THE TASKS
A. Name every individual person mentioned in the article on the Spider-Man theme song.
B. Pick up the article on the Spider-Man theme song after its final sentence and extend it with the next part.

"Spider-Man" is the theme song of the 1967 cartoon show Spider-Man, composed by Paul Francis Webster and Bob Harris. The original song was recorded at RCA Studios in Toronto (where the cartoon was produced) featuring 12 CBC vocalists (members of the Billy Van Singers, and Laurie Bower Singers groups) who added to the musical backing track supplied by RCA Studios, New York. The singers were paid only for the session and have had no residuals from its use since then.

The song has since been adopted as Spider-Man's official theme, including in-universe.

Other versions

Film 
 The Spider-Man (2002) and Spider-Man 2 (2004) film adaptations featured characters as buskers performing the song: Jayce Bartok and Elyse Dinh respectively. Both films also feature the song at the very end of the credits: the 2002 film featured the 1967 version, while the 2004 film featured a re-recording by Michael Bublé. The soundtrack to the 2002 film also features a cover by Aerosmith. Spider-Man 3 (2007) had the song played by a marching band during a scene where Spider-Man arrives at a celebration.

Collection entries
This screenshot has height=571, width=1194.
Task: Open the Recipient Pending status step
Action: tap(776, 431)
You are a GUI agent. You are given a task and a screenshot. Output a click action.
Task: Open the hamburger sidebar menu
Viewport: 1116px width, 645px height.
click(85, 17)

* * *

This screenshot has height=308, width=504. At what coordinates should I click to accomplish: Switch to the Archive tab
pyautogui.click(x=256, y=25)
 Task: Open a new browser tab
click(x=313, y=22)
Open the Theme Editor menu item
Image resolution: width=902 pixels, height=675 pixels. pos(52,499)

* * *

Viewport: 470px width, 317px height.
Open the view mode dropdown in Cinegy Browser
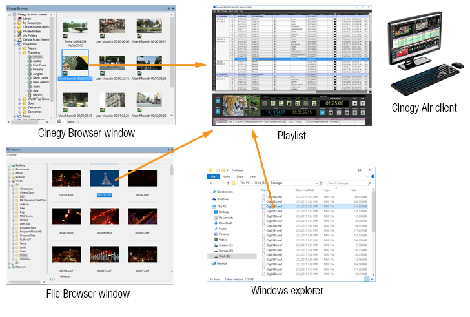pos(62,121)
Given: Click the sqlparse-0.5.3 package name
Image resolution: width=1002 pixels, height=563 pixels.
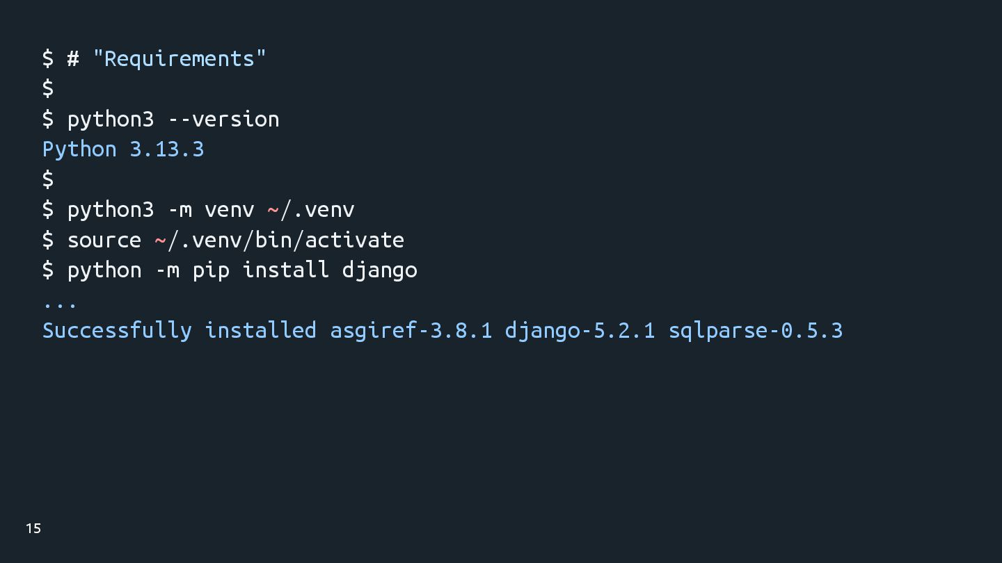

EXERCISE ANSWERS
A. Paul Francis Webster, Bob Harris, Jayce Bartok, Elyse Dinh, Michael Bublé

B.
 In The Amazing Spider-Man 2 (2014), Peter has the theme song as a ringtone, and whistles the tune while defeating the Rhino.
 In Spider-Man: Homecoming (2017), the theme (orchestrated by Michael Giacchino) is played during the Marvel Studios logo at the beginning of the film.
 In Spider-Man: Into the Spider-Verse (2018), the Peter Parker of Miles' universe refers to it as his own "catchy theme song", with footage of the 1967 animated series' opening. The intro to the theme is also played during the post credits scene.

Video games 
A remix by Apollo 440 is used in the 2000 action-adventure video game Spider-Man, developed by Neversoft and published by Activision. The song is used in the title screen and the credits, and an instrumental version of it plays in the main menu.

A cover by The Distillers is used in the credits of the 2004 video game Spider-Man 2, the tie-in game for the Sam Raimi film. This cover was re-released in 2019 with a single artwork titled "Spider-Bro" by Linas Garsys.

Covers
In 1993, Canadian group Moxy Früvous recorded a version for their debut album Bargainville. Their version includes more satirical lyrics, as Spider-Man promotes his various items of licensed merchandise. 

In 1995, Ramones recorded a version of the song for the tribute album Saturday Morning: Cartoons' Greatest Hits, later re-released as part of the compilation album Weird Tales of the Ramones.

In 2019, pianist Randy Waldman recorded a jazz version featuring vocals by a capella group Take 6 for his album Superheroes, with theme songs from superhero films and series.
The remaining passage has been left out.